# Requirements
Transcribe the following lines verbatim, from the line containing "At what coordinates should I click to accomplish: Open" to the line containing "Looking at the screenshot, I should (x=1100, y=202).", including both of those lines.

## begin

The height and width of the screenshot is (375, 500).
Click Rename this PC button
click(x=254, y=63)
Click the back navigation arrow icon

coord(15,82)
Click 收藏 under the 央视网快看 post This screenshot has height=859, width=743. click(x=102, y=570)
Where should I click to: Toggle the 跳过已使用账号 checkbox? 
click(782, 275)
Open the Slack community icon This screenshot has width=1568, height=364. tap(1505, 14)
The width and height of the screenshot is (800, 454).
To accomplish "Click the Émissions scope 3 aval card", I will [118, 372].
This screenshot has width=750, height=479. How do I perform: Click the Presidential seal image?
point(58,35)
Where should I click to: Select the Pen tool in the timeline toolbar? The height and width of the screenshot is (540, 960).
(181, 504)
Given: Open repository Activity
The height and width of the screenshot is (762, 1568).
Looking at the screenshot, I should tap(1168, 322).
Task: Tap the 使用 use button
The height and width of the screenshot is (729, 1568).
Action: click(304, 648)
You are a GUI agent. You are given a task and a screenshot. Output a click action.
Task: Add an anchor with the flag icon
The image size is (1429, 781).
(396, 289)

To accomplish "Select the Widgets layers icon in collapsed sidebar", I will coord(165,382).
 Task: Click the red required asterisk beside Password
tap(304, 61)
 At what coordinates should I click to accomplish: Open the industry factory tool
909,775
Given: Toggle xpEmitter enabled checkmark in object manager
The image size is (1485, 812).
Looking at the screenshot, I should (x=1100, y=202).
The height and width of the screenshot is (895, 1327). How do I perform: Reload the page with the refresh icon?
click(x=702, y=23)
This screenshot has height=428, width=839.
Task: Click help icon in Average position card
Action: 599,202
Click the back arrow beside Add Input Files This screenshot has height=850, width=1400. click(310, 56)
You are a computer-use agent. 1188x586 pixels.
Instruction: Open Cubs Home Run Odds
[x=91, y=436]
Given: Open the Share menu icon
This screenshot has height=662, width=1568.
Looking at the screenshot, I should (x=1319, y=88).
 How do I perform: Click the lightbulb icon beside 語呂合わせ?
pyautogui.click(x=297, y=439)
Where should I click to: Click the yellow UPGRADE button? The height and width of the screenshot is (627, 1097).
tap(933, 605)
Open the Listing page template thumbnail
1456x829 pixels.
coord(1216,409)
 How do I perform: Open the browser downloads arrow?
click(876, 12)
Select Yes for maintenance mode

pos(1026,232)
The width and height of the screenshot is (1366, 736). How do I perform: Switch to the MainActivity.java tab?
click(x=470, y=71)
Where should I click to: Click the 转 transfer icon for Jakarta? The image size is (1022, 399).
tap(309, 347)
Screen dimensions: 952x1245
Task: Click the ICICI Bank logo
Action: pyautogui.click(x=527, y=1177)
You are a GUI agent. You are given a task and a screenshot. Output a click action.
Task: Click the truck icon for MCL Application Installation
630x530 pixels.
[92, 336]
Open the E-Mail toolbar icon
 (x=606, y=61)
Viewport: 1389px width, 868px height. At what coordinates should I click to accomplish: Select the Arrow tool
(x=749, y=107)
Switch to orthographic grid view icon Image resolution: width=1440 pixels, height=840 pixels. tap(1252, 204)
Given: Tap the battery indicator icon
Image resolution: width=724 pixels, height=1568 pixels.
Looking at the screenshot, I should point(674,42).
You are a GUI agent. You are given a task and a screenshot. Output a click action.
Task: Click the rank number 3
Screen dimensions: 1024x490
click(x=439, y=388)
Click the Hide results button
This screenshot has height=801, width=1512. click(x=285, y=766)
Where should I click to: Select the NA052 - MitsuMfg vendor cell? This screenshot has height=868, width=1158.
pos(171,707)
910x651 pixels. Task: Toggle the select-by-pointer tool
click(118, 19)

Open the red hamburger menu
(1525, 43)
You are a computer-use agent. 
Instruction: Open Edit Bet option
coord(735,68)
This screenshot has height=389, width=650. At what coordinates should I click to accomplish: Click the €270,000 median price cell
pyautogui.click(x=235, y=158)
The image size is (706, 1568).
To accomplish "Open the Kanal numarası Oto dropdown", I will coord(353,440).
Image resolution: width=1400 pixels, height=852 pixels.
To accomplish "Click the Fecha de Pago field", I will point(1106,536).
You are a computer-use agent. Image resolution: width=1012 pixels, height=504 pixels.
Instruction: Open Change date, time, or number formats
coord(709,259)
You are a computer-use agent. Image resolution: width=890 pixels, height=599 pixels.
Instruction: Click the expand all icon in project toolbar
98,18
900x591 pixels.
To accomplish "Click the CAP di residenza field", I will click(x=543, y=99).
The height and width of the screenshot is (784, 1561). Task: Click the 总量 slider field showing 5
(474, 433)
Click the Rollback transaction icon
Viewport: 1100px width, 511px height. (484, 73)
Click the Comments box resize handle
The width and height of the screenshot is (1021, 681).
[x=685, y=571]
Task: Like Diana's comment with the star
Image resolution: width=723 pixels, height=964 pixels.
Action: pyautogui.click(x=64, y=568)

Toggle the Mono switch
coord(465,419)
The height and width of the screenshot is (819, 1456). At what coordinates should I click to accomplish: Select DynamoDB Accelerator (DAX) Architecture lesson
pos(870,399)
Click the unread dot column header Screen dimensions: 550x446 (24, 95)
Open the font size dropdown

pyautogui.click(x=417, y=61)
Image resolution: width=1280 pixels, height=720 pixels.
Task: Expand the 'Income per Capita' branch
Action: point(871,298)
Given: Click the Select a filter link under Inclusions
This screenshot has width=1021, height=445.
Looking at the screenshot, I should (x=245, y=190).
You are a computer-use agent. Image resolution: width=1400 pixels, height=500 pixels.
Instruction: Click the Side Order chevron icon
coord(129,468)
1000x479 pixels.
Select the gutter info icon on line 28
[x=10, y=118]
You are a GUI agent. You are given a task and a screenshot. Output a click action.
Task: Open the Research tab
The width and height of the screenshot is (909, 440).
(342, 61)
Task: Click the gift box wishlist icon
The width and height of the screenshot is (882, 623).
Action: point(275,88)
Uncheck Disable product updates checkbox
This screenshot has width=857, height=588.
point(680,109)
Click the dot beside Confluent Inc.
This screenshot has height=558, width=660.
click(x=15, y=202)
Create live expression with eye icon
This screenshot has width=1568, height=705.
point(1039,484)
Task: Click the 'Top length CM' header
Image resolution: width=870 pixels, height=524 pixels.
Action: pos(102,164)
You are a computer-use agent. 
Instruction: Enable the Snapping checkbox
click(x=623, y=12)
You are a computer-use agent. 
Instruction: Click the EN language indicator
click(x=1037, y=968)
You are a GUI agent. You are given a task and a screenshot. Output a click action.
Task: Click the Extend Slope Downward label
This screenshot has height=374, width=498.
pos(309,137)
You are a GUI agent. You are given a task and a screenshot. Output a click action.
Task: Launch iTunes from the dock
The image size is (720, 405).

## end

# Full output
 At what coordinates should I click to accomplish: Open the industry factory tool
909,775
Given: Toggle xpEmitter enabled checkmark in object manager
The image size is (1485, 812).
Looking at the screenshot, I should (x=1100, y=202).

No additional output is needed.